I thought I was going to marry Louie.
We met on the first day of seventh grade. He liked a band called Cannibal Corpse, and I liked pissing off my parents, so we were a great match. He introduced me to some of my favorite bands, and looking back, he shaped a little bit of my personality, and it might be safe to say that I shaped about 90% of his. We dated, I think, all of seventh grade. Then, in eighth grade, he moved to Orange, California (shoutout people from Orange) and I never saw him again.

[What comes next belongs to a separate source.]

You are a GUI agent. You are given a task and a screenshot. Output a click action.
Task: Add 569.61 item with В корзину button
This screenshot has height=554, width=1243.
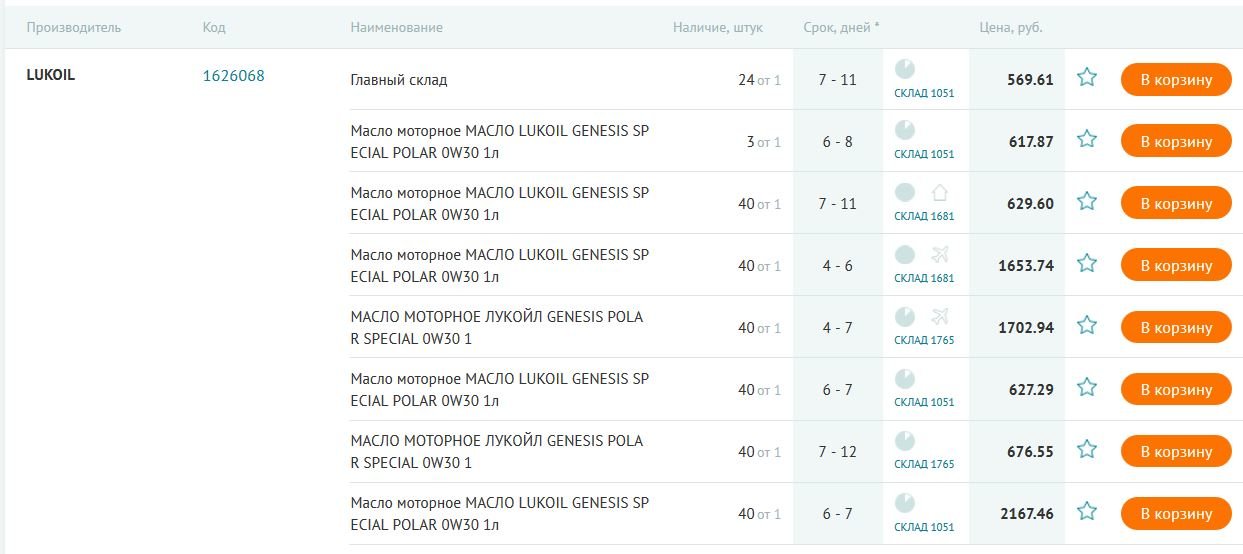(1176, 79)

Just kidding. I did see him again: senior year of high school. He came back, and we dated briefly as well (BOO!), until one day I called him crying. I didn’t know much about how strong and how mature you’d have to actually be to make a relationship work then, but I knew I loved him. I also knew I couldn’t keep a relationship, not even if I tried. I needed space to grow, to see more, to become more. Being with him meant having to constantly update someone about where I was, what I was doing… Until I no longer knew whether I was sharing or justifying my choices. So I let go.
He cried the entire phone call. And yes, he still has my number.
Years later, Louie and I ran into each other on a Saturday night. He was even taller, even more weird-looking, and I was still in love with him. He still wore flannel shirts and old boots with stars on them, very DCC. Hey, he had a beard now. Sick. He looked at me, and suddenly I was sixteen again.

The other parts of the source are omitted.